Local Second Dominant Interaction (LSDI) filtering: as previously described, six clusters were obtained for 88 compounds from Dataset 1 using this filtering approach. For modelling the combined 148 compounds, the β' cluster, representing compound hydrogen-bond basicity, was expanded to seven by adding three more compounds with the same property from Dataset 2. Similarly, 70% of compounds in each cluster were allocated into the training set using a D- optimal algorithm, where the rest of the compounds in each cluster were taken as test sets. The applicability of this approach for predicting retention time for new test compounds was also demonstrated by using Dataset 2 as an external test set. To allocate new test compounds into the corresponding cluster so that the correct model could be used, TS searching was introduced. The structural similarity of each compound in Dataset 2 was investigated against training compounds (Dataset 1) in each cluster with the aim of finding one training compound with a pairwise Tanimoto structural similarity of at least 0.5. If such a similar compound was found the target compound was assigned to the same LDSI cluster as the compound with the greatest pairwise similarity. In total, 28 compounds out of 57 in Dataset 2 were assigned to clusters as follows: ' cluster (19 compounds), σ' cluster (6 compounds) and cluster 6 (3 compounds). The other 29 compounds in Dataset 2 were excluded since their pairwise TS indices were less than 0.5 when calculated against every compound in Dataset 1.
4.2.5 Statistics
The coefficient of determination (R2), the slope of the regression with no forced
intercept and root-mean-squared error of prediction (RMSEP) were used to evaluate model fitness with the requirement for the slope to be within the range of 0.85 to 1.15 [28]. The percentage root-mean-square error of prediction (RMSEP%) of retention time for the test set
92
was measured to externally validate the accuracy of GA-PLS models generated from the training set. The equations of the RMSEP and the RMSEP% were detailed in section 2.3.6, Chapter 2 (Eq. 2.2 and Eq. 2.3).The predictive ability of the models was evaluated by inspecting the Regression Error Characteristic (REC) curves obtained by plotting the prediction error range against the percentage of data points predicted within that range [29, 30]. The null model, which can be regarded as the baseline model, was obtained by using the mean of the dependent variable (response) as a naïve predicted value for all compounds. REC curves were used to show the differences between regression models and have the advantage that the ranking of models is independent of the error measure used [30].

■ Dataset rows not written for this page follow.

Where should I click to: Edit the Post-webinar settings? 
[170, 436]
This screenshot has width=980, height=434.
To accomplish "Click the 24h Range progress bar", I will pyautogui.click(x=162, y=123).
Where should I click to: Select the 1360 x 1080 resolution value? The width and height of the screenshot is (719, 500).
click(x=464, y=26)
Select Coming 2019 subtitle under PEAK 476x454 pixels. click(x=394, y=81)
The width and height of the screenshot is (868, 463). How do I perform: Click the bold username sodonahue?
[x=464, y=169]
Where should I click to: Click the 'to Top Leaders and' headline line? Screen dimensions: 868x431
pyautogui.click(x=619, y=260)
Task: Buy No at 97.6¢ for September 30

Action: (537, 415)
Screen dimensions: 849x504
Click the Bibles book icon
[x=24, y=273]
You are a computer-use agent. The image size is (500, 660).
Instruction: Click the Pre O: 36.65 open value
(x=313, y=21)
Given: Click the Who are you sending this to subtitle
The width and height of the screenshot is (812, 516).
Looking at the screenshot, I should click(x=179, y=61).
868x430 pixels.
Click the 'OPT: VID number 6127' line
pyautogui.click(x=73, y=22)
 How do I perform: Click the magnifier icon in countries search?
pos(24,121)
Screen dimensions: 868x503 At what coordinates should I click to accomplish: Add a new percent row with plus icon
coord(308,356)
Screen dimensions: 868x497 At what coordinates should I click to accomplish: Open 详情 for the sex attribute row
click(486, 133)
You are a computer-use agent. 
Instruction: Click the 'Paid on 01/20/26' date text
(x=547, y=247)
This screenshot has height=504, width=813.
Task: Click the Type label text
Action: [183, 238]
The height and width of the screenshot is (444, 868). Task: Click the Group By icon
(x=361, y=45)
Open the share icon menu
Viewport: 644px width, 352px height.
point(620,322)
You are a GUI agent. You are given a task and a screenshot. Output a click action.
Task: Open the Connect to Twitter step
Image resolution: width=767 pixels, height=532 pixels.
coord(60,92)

In addition, the overall performance of all generated models was further compared using the sum of ranking difference (SRD) approach [31-33] where parameters for each model were compared to a series of reference values, and each model ranked according to how large was the difference between its parameters and the reference values. The rankings were also compared to a confidence interval generated by using randomly ranked numbers [32, 34]. This ordering method provides a simple way to evaluate the models by comparing their SRD values (the closer the SRD value to zero, the better the approach) [31].